Thomas' design ... he locked the magnets together back-to-back, ...
others have joined two woofers front to front.
so
I cone with two voice coils and double the weight.
...
lowers the resonance and so a lower note
lower efficiency
higher power handling - two voice coils - usually in parrallel and so draws more current from the amp. Can be a problem if the woofers are 4 ohms.
..
you still have the same maximum cone excursion
this is always a limiting factor for the low and loud.

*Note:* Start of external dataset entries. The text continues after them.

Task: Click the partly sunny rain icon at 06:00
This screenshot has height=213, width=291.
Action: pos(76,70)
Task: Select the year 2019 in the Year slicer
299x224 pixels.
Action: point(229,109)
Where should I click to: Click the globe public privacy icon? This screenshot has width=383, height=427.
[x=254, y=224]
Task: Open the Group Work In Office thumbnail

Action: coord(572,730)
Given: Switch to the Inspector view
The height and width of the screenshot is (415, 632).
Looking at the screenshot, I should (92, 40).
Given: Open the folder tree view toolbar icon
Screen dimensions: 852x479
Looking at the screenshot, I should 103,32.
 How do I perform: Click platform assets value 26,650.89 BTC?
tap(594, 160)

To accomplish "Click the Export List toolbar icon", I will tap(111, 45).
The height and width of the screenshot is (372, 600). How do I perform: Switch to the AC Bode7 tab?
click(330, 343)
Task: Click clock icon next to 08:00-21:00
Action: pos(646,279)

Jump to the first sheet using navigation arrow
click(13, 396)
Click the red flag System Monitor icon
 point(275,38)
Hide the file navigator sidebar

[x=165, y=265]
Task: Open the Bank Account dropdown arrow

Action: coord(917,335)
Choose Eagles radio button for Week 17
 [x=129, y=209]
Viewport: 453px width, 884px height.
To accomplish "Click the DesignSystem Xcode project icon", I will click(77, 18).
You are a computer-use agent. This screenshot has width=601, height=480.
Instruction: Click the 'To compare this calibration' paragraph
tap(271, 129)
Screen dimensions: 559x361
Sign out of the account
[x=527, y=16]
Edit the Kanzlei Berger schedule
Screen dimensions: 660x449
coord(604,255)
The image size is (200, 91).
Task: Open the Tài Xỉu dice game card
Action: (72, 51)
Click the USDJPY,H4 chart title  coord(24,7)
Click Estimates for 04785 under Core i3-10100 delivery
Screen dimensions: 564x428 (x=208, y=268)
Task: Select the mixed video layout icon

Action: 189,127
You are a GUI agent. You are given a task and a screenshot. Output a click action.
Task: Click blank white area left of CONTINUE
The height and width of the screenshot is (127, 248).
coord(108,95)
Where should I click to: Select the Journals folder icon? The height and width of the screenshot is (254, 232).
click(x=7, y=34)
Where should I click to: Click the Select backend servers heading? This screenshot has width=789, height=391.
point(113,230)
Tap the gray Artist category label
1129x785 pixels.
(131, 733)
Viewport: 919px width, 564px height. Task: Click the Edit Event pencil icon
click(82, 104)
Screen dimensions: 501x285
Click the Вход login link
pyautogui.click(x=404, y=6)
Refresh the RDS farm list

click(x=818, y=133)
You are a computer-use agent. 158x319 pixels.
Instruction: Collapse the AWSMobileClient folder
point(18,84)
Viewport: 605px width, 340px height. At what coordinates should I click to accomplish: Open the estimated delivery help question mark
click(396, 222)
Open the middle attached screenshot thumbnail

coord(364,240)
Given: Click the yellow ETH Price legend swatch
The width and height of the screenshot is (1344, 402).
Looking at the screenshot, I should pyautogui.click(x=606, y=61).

I'll let Thomas explain his dual sub method
as I haven't look closely and it's his baby anyway.
 
Not sure if D'Appolito would be good for near fields. Do you have an experience with that?
Sorry, I missed a point about nearfield. Yes, I use them as midfield. My MTM is configured with separate sealed woofers, unlike Proteus (one chamber for two woofers) so there will be no problem for rearranging to MT. Just skip one bass enclosure and that works. BTW, Scanspeak 18W8545K-00 sounds pretty impressive , with tight , controlled and fast low end :wink:
Also http://www.humblehomemadehifi.com/dd8.html mk2 is interesting small speaker and I remember Tony suggested that to me as bookshelf nearfields.
 
Well, just three people in and already I have three wildly different sets of opinions and possible approaches. I guess I'm just going to have to make a decision and go with it.

So far, I think Marik's idea of adapting Zaph's L18 design to active use is the best bet. It's a proven combination of drivers in a proven design. That's a great platform to build on. It would not be too expensive, and the parts should be readily available. I think I like it.

Zaph won't offer support to people who mess with his designs, but maybe this is in an interesting enough direction for him to at least keep an eye on it. I think he's mentioned in his blog about wanting to play with active bi-amping, and not having yet had the chance to dive in and do so.